Bereitgestellter Text –
Roland Förster ist angekommen: 68 Mitarbeiter, 25 Millionen Euro Jahresumsatz, dazu mehrere Tausend freie Vertriebspartner – von der mongolischen Hauptstadt Ulan Bator bis nach Lissabon. Wenn der 49-Jährige zum Treffen seiner Händler einlädt, muss er die Mainzer Rheingoldhallen anmieten.

Dabei startete Försters Firma namens Energetix mit Sitz in Bingen am Rhein erst vor gut acht Jahren. Im laufenden Jahr steigt die Auflage seines Verkaufskatalogs erstmals auf über eine Million. Rund 60 Prozent des Umsatzes macht Energetix inzwischen im Ausland.

Bereitgestellte Daten –
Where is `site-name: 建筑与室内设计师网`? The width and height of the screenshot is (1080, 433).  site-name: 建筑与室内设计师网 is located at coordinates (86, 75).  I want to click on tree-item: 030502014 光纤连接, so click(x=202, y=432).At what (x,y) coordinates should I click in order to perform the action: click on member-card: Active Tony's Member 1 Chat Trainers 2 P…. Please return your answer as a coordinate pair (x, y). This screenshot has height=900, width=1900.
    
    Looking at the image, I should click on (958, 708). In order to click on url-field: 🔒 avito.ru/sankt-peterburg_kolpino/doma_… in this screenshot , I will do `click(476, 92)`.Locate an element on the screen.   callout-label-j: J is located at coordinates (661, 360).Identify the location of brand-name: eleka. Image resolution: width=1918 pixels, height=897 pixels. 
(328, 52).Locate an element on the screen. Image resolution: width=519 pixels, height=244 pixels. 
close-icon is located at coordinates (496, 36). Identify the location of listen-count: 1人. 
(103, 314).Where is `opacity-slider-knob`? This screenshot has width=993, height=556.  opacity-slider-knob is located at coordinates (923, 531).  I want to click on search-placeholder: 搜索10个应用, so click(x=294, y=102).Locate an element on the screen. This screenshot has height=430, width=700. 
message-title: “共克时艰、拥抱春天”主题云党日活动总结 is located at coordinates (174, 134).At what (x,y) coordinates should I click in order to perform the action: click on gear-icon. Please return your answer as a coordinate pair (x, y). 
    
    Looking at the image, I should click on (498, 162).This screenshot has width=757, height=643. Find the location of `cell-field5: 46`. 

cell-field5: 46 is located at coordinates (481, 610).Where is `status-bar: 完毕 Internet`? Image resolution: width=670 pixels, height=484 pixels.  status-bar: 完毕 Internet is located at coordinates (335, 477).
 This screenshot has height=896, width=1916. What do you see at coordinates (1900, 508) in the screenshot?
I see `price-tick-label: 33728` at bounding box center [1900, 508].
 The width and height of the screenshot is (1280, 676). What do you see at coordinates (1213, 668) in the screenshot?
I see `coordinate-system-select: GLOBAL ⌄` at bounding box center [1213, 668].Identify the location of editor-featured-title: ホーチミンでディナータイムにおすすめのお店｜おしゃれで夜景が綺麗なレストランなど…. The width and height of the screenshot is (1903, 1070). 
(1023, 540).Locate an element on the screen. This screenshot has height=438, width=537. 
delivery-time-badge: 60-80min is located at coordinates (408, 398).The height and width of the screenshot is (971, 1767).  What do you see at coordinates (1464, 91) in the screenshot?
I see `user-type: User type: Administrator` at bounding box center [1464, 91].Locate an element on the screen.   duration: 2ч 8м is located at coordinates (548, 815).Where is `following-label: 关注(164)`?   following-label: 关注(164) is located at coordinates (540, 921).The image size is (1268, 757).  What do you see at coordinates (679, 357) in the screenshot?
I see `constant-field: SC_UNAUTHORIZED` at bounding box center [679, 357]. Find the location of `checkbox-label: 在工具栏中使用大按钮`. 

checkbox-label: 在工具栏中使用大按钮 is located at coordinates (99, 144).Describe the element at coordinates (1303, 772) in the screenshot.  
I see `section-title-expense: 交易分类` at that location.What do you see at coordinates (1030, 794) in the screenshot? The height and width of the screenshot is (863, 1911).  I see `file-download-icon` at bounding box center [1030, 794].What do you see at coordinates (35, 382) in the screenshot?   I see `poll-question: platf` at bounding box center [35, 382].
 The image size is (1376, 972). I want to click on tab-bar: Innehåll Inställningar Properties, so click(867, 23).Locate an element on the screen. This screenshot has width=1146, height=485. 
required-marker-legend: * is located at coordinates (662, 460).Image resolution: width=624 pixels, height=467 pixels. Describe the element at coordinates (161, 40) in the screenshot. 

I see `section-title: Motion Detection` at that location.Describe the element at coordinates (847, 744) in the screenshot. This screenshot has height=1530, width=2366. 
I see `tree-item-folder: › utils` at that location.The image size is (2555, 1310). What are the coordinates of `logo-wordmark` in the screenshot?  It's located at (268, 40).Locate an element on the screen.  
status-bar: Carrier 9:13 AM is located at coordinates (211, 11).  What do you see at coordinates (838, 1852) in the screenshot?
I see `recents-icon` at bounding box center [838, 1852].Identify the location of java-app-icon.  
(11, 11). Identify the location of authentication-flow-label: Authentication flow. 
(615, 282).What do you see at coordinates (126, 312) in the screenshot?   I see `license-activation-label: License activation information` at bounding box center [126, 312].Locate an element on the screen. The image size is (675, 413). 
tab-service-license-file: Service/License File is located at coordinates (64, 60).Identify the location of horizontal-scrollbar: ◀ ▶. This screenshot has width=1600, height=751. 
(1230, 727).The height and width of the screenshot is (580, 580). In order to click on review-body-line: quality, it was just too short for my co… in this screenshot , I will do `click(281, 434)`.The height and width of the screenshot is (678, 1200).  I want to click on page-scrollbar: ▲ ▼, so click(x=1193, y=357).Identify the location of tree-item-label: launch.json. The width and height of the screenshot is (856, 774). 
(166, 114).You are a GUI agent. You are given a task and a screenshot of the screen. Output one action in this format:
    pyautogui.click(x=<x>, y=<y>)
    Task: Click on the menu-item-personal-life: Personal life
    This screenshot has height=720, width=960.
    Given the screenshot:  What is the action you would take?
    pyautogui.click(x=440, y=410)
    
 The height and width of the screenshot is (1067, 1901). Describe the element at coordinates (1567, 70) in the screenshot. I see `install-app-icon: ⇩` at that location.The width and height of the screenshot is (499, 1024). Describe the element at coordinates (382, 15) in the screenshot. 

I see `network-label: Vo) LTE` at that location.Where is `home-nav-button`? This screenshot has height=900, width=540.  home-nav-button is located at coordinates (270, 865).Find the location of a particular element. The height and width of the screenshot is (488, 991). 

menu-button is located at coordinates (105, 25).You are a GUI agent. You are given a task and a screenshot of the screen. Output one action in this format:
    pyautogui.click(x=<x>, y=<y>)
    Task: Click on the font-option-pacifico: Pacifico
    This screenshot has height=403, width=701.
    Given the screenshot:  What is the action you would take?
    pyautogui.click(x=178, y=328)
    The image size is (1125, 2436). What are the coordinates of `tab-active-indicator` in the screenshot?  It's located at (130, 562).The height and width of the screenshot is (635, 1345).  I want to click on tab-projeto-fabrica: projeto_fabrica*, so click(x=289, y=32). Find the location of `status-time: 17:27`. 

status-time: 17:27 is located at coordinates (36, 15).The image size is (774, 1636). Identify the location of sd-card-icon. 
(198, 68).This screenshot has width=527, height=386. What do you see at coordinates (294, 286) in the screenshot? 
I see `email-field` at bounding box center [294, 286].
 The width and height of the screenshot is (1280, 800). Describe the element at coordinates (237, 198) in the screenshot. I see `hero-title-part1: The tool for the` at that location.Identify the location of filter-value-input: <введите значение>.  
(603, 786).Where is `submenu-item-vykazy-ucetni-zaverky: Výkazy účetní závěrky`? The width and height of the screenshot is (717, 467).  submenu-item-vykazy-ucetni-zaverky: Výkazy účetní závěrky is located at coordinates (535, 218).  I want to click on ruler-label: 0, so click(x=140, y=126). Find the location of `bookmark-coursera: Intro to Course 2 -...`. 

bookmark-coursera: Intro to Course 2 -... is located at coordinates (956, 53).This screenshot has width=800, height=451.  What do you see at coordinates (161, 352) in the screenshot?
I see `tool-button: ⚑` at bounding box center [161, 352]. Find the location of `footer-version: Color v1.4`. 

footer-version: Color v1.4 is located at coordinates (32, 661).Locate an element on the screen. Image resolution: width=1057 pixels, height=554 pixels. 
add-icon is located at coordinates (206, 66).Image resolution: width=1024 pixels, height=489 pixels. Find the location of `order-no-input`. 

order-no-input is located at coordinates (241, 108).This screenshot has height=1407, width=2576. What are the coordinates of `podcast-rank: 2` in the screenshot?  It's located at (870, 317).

Zu bearbeitende Aufgaben –
**A)** Wo hat die Firma Energetix laut dem Text über das Unternehmen ihren Sitz?
**B)** Schreiben Sie den Text über die Firma Energetix im Anschluss an seinen letzten Satz weiter.
Die Daten spielen hierfür keine Rolle.

Ergebnisse der Übungen –
**A)** In Bingen am Rhein.

**B)**
Das Produkt, dem Förster seinen Höhenflug verdankt, wäre kaum der Rede wert, stünde es nicht für einen einschneidenden Schritt im Leben des gebürtigen Hessen – vom angestellten Manager im Einzelhandel zum Vollblutunternehmer.

Statt regelmäßig Gehalt in abhängiger Stellung zu beziehen, verdient Förster heute gutes Geld als Inhaber einer Schmuckfirma. Die Ohrringe, Halsketten und Armreifen sind kein herkömmlicher Modeschmuck, sondern magnetisiert. Weil Alternativmediziner darauf seit über 200 Jahren schwören, fahren in Zeiten wachsenden Gesundheitsbewusstseins, lauter Kritik am herrschenden Heilsystem und häufigen Hangs zum Übersinnlichen immer mehr Leute darauf ab.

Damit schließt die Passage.